====== ENTRIES
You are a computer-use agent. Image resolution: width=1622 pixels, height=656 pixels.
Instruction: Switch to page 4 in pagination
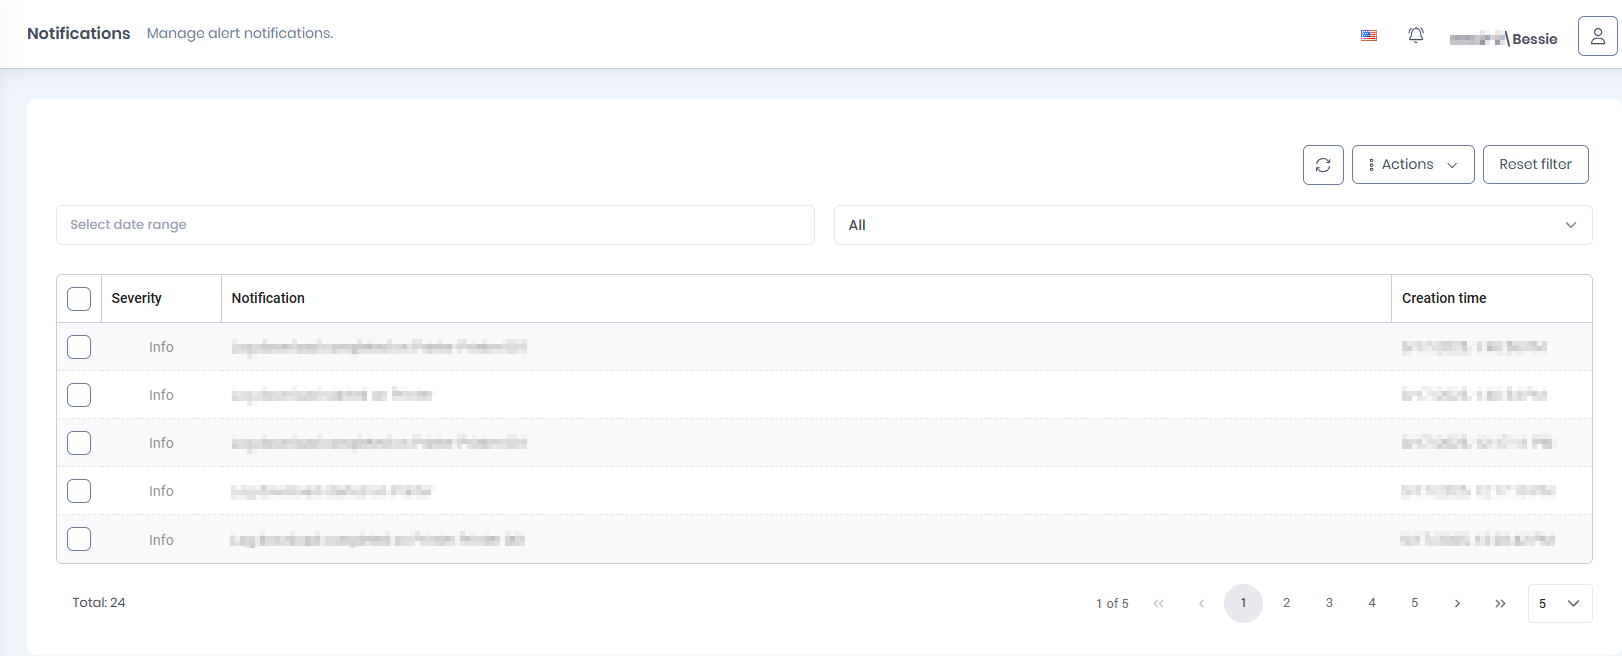pos(1372,603)
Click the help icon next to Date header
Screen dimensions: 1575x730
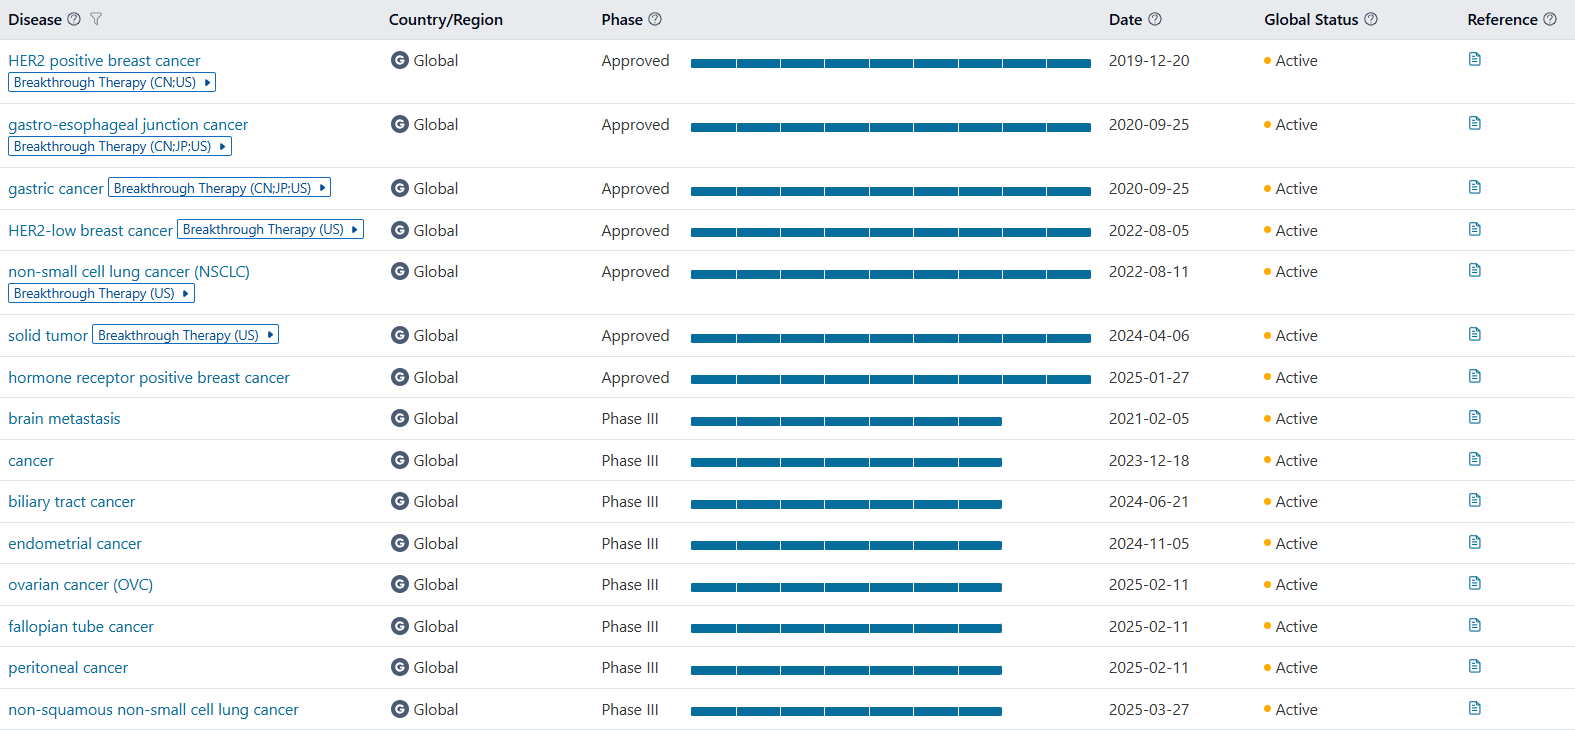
============
### PROMPT:
Please copy out every line of the material above word for word, leaving out the pictures.

### COMPLETE RESPONSE:
You are a computer-use agent. Image resolution: width=1622 pixels, height=656 pixels.
Instruction: Switch to page 4 in pagination
pos(1372,603)
Click the help icon next to Date header
Screen dimensions: 1575x730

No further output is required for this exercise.